As the saying goes, “Out of sight, out of mind”. This writer introduces citizen programmers to “retrieval-augmented generation” and vector searching
According to a Forbes article, nearly 90% of users in a survey will not return to a site if they have a bad experience there. While site reliability engineers are traditionally focused on the “five 9s” of ensuring a website remains up and accessible 99.999% of the time, that uptime aspect is apparently only a part of a positive user experience.
What else can cause a user to click away from a site and never return? Answer: not being able to discover what they were looking for.
Trying to search for something and not being unable to find it quickly and efficiently may be one of a web user’s most disappointing experiences. You want to build a site where that rarely happens. However, users make it very hard. Oftentimes, they do not know exactly what they are looking for. They have a picture in their mind of what they want but lack the precise terms, and their search ends up being submitted with keywords such as: “the thing that tightens screws.”
If a human hears such keywords, the response will be to return an index of screwdrivers:
- Articles about tightening techniques
- Blog posts on different types of screws
- Tools that have nothing to do with screwdrivers
This example happens all the time, every single day, countless times a day. However, the search engine on a website may not be so intuitive as to provide a good user experience to bring clarity even when a user lack this communication skill.
Now, let us consider another approach to search that offers possibilities not feasible with traditional keyword searching of databases alone.
Vectorizing search with machine learning
In search engine programming, one approach to enhance the accuracy and relevance of search results is a machine learning method that transforms textual data into high-dimensional vectors. This approach can capture the semantic relationships between words and phrases.
Called “vector search”, the approach is different from traditional keyword-based search (which relies on exact matches) in that it can “understanding” the context and meaning behind queries. Vector search delivers nearest-neighbor results, without requiring a direct match. Leveraging “retrieval-augmented generation (RAG)”, this approach converts text, images, audio, and video into mathematical representations and performs semantic searching that can overcome some of the challenges that can be encountered with generative AI large language models.
A simple vector search example
The process of converting textual data into numerical representations (to capture the meaning of words and phrases) is called “embedding”. This allows models to measure similarities between terms based on their usage and context in large datasets.

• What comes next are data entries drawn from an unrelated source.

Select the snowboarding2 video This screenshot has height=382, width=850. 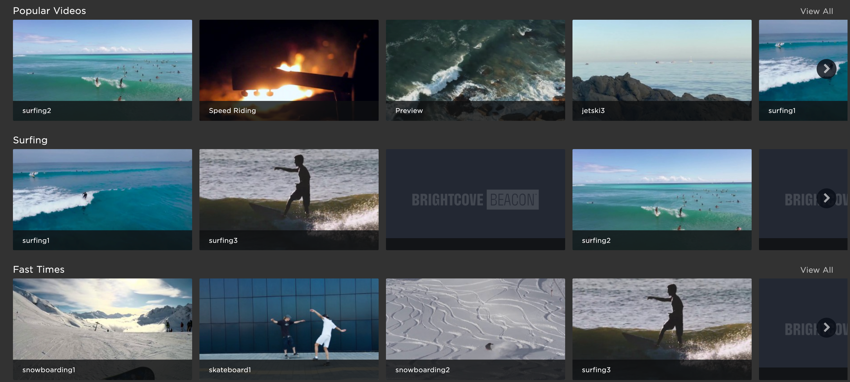pyautogui.click(x=475, y=329)
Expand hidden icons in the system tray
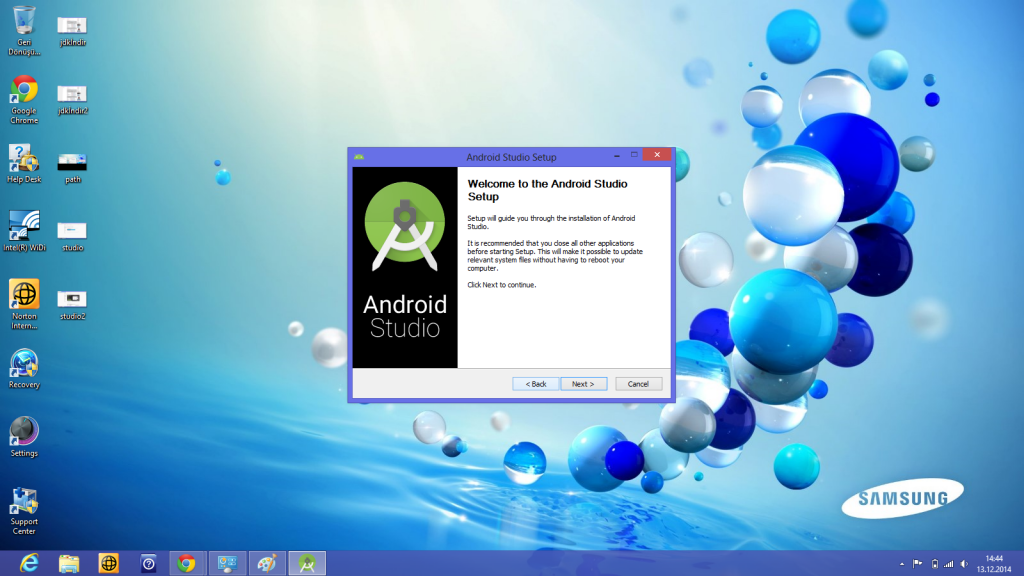Image resolution: width=1024 pixels, height=576 pixels. (901, 563)
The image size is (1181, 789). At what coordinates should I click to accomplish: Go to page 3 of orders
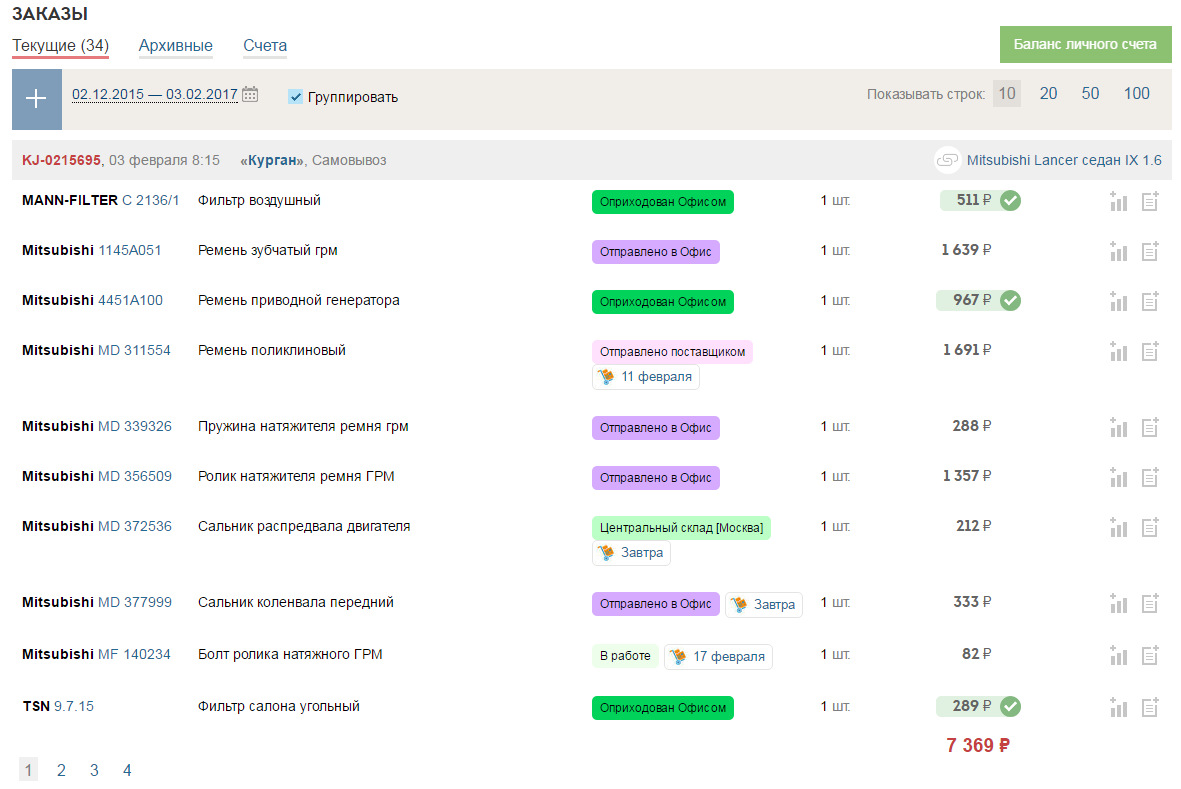point(94,770)

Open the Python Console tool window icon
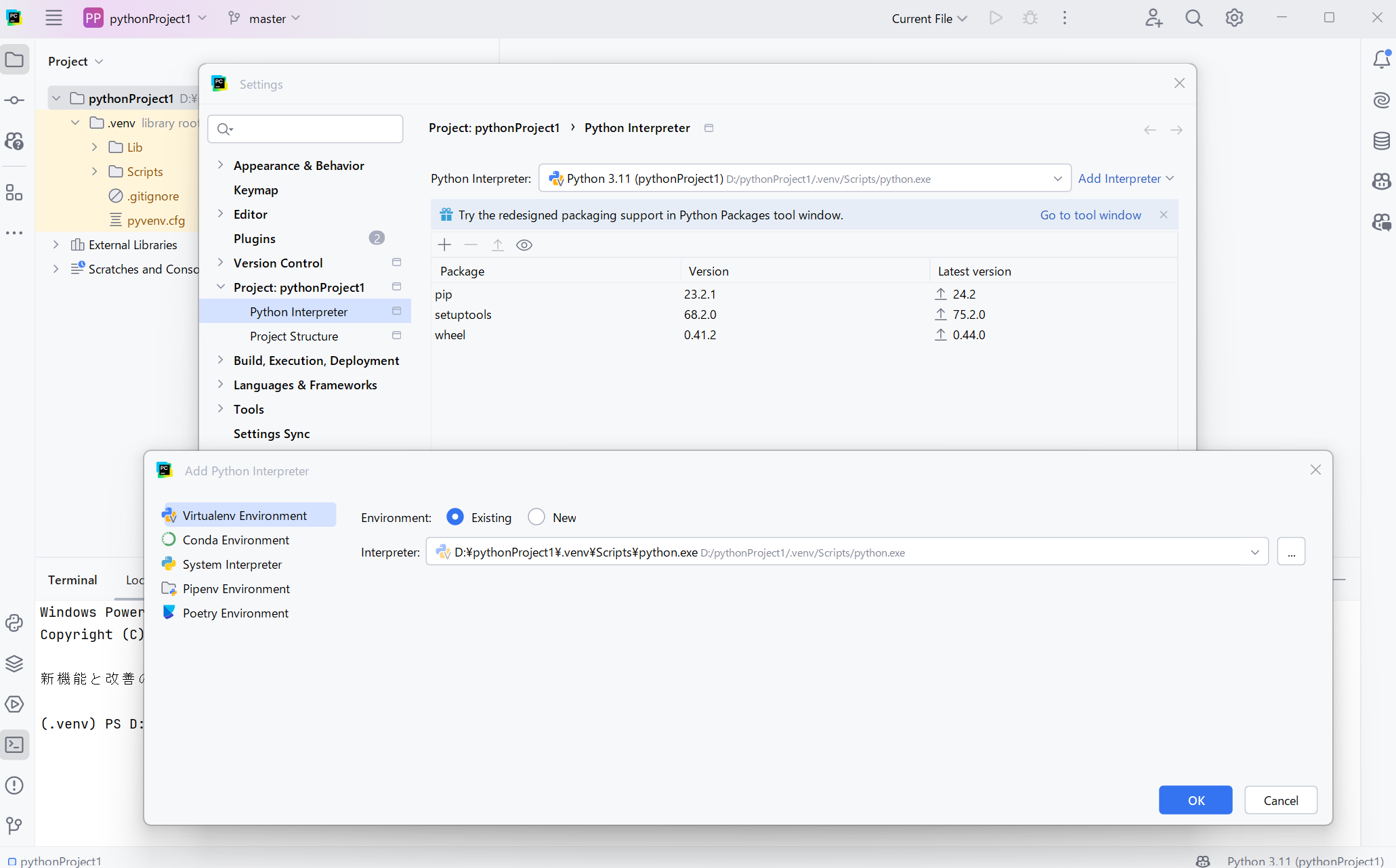click(x=14, y=623)
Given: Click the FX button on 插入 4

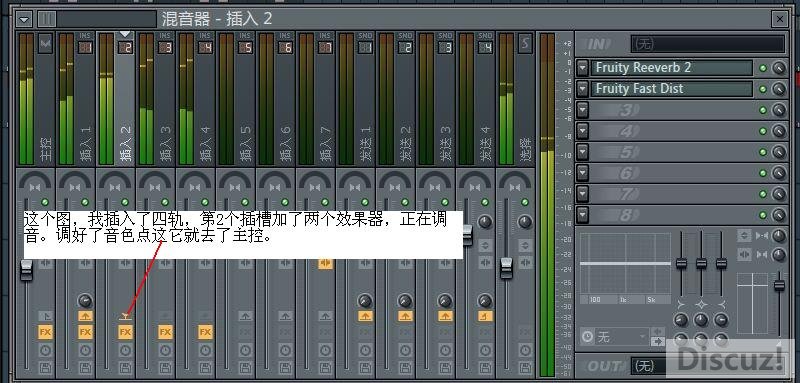Looking at the screenshot, I should point(206,333).
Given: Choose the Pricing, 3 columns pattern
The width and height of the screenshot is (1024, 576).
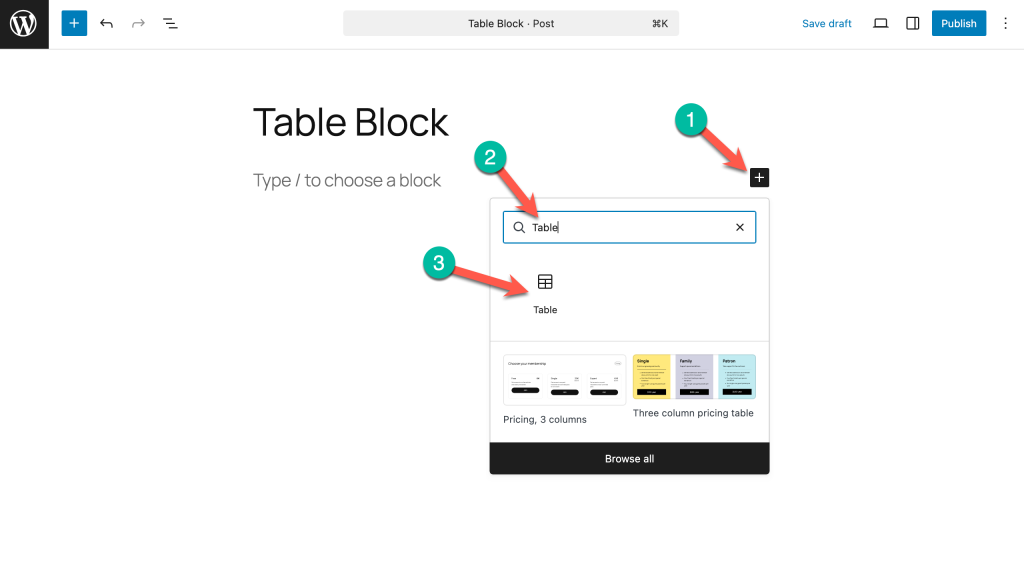Looking at the screenshot, I should (x=564, y=380).
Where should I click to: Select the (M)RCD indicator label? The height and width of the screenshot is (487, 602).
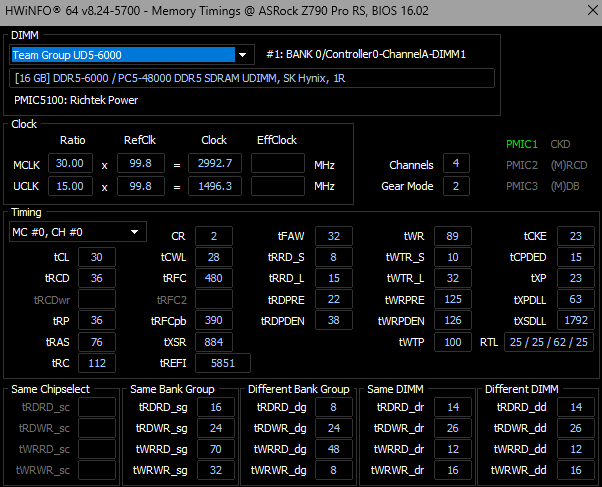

Embedding can lead to more nuanced and context-aware search functionalities, potentially advancing information retrieval and artificial intelligence. For example, a dataset containing the string “Your text string goes here” can be converted into vectors by assigning numerical values to each word, allowing a better machine understanding of relationships and similarities.
Each vector represents the semantic meaning of a keyword, allowing the search functionality to “understand” and retrieve relevant information based on context rather than just exact keyword matches.
To start off, the search engine converts user queries into vector representations using a simple dataset, comparing them against vectors already in the dataset. The vector search identifies that the query’s context and semantics are similar to “Your text string goes here”, allowing the engine to return the most relevant result based on the similarity of the vectors.
This process transforms uncertain and unclear user queries into a search with more certainty and clarity.
Storing and retrieving vector embeddings
Vector search is a crucial tool for websites that require quick and cost-effective storage and retrieval of vector embeddings.
As a site’s data grows, so do the vector embeddings, making any solution highly scalable. However, a generic database solution will not be suitable for vector search needs, as a special type of database is needed to handle high-dimensional embeddings efficiently, support rapid similarity searches, and optimize storage for large volumes of vectors.
A database designed specially for vector search ensures the search system remains performant and responsive, providing relevant results in real-time even as data scales. Such a “vector database” is expected to offer advanced indexing capabilities, support multiple data types, and integrate with popular AI frameworks and embedding generation tools.
Additionally, it should provide a quality search experience in offline environments, known as delivering computing “on the edge”.